Information provided:
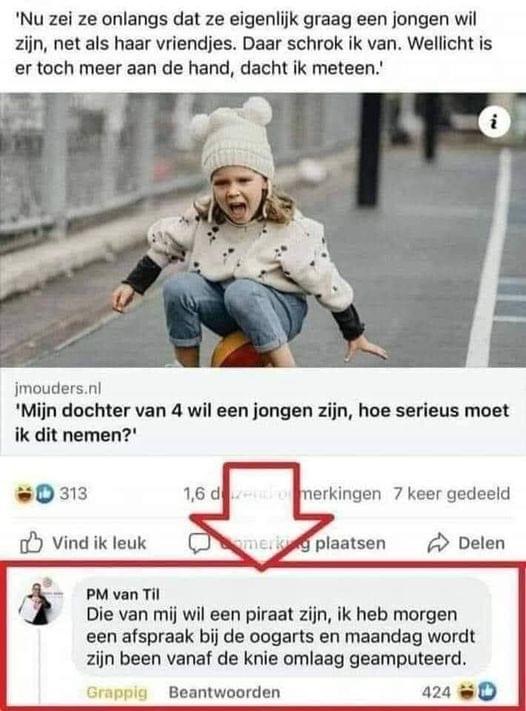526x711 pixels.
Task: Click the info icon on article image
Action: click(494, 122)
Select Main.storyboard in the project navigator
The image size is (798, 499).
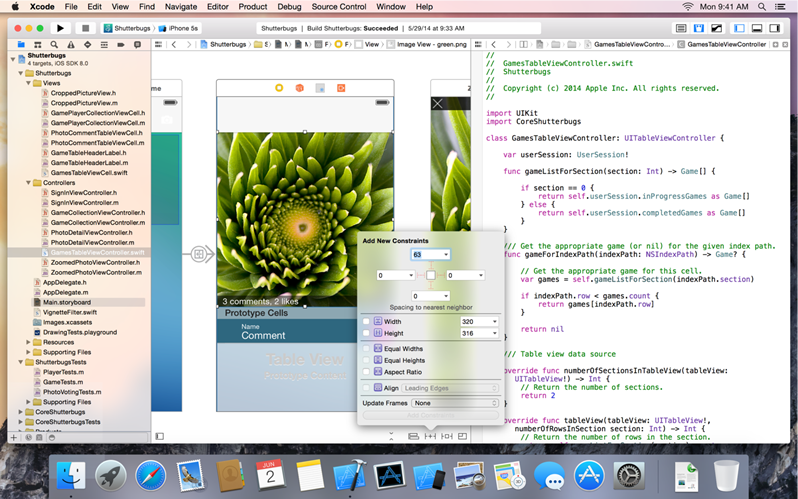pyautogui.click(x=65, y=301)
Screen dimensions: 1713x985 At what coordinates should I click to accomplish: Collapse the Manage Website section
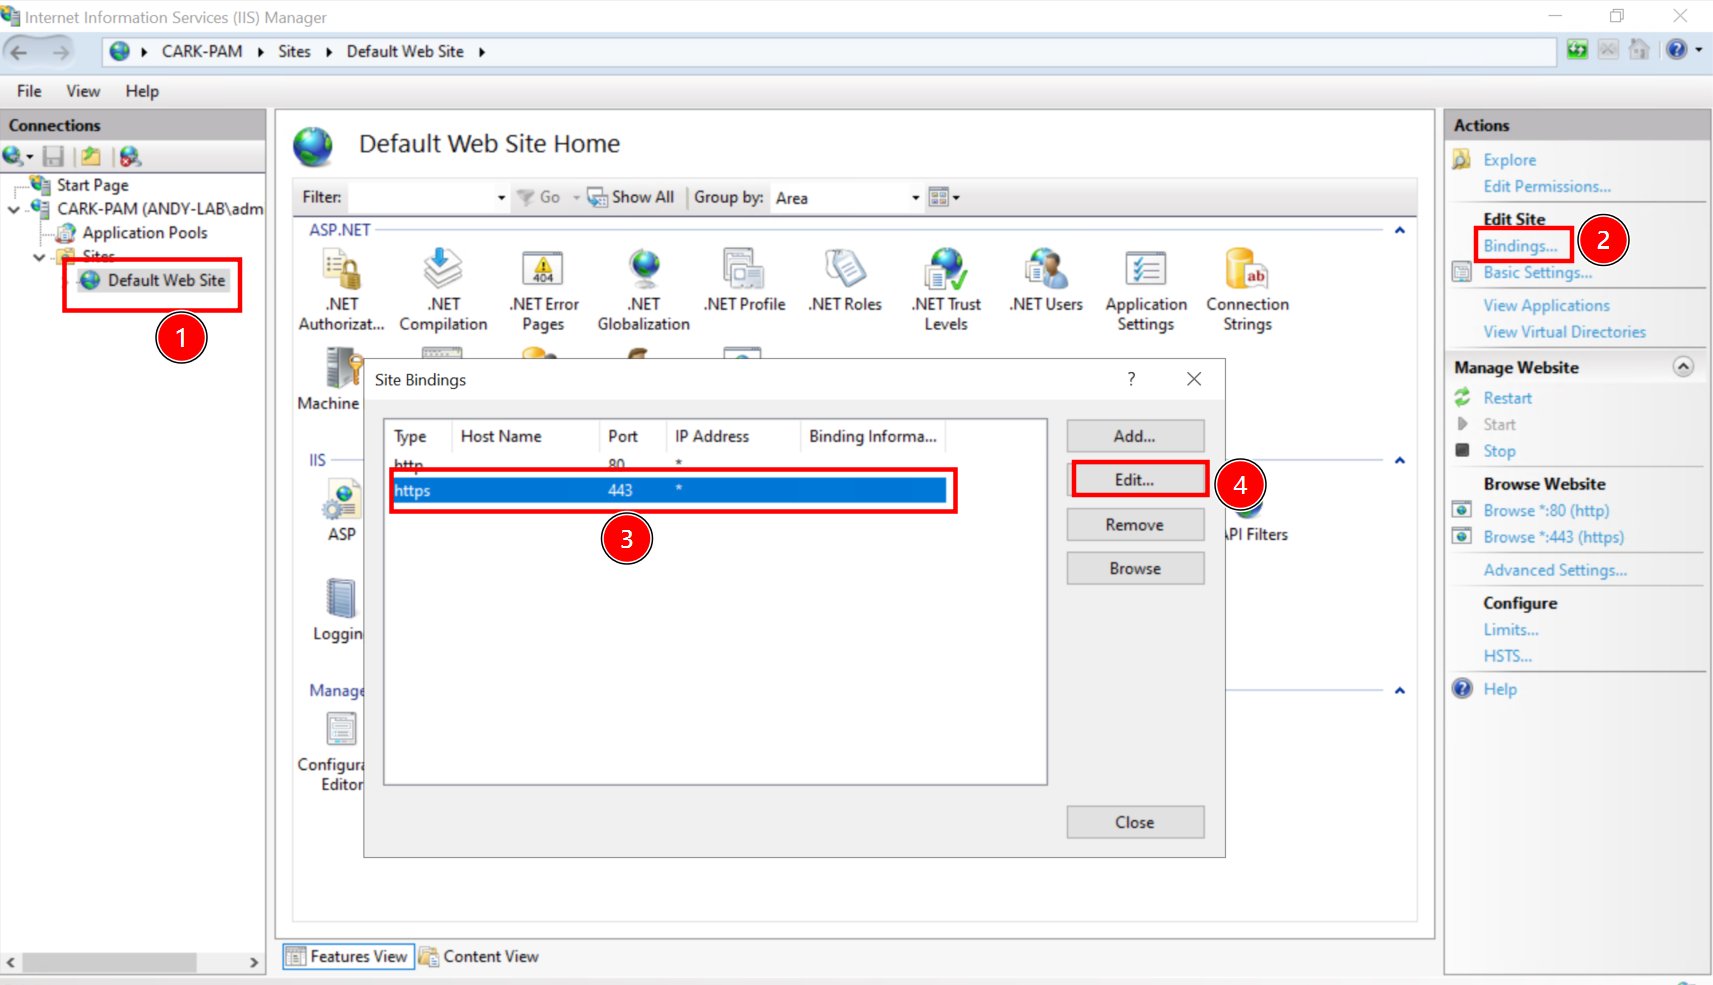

...

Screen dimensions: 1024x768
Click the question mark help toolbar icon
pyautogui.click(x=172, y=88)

Aim of the task:
Line count for the string "Screen": please say how many lines in the entries above contain it, with no other words.

Answer space:
2